Work instruction - Transcribe, exactly and without pictures, the lines below from the line with "Task: Click the" to the line with "Task: Select the", both ends included, and no others.

Available records -
'''
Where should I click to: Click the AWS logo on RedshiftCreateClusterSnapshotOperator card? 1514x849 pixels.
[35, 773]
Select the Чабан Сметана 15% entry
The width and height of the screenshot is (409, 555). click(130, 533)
'''
'''
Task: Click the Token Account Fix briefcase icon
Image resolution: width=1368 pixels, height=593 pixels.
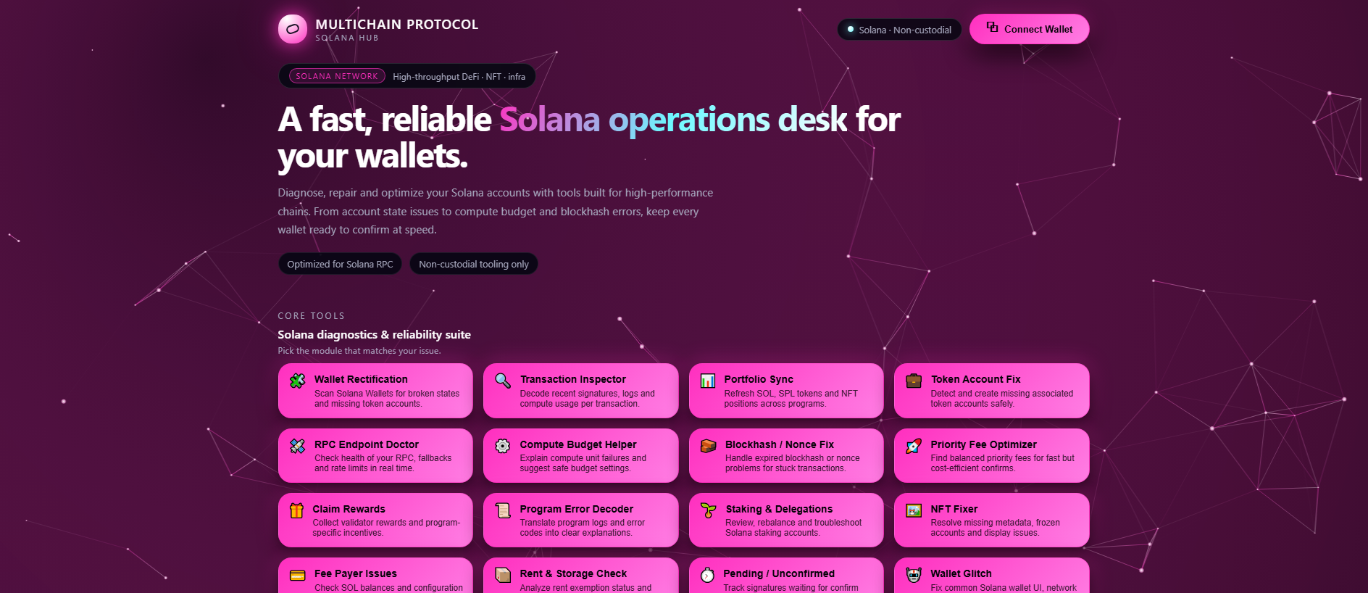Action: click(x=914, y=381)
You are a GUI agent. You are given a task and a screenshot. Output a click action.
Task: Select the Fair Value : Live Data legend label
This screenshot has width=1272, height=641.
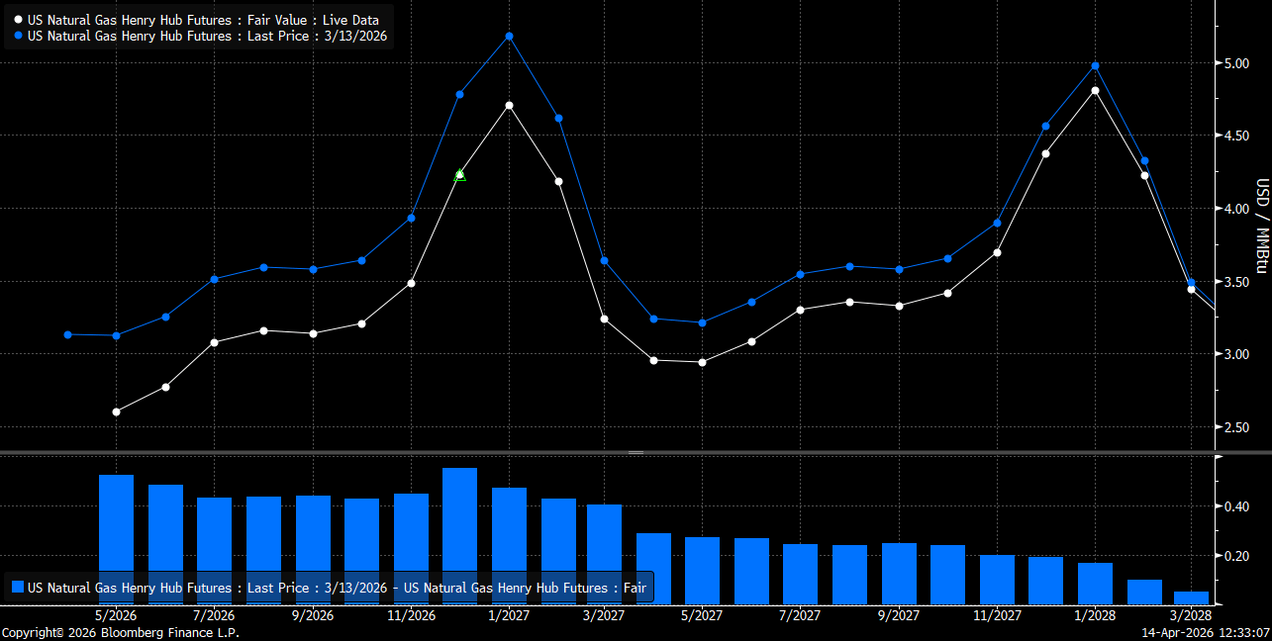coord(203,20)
'''
Expected output -
Task: Click the Token Account Fix briefcase icon
Image resolution: width=1368 pixels, height=593 pixels.
Action: click(x=914, y=381)
You are a GUI agent. You are given a task and a screenshot. Output a click action.
Task: Select the Fair Value : Live Data legend label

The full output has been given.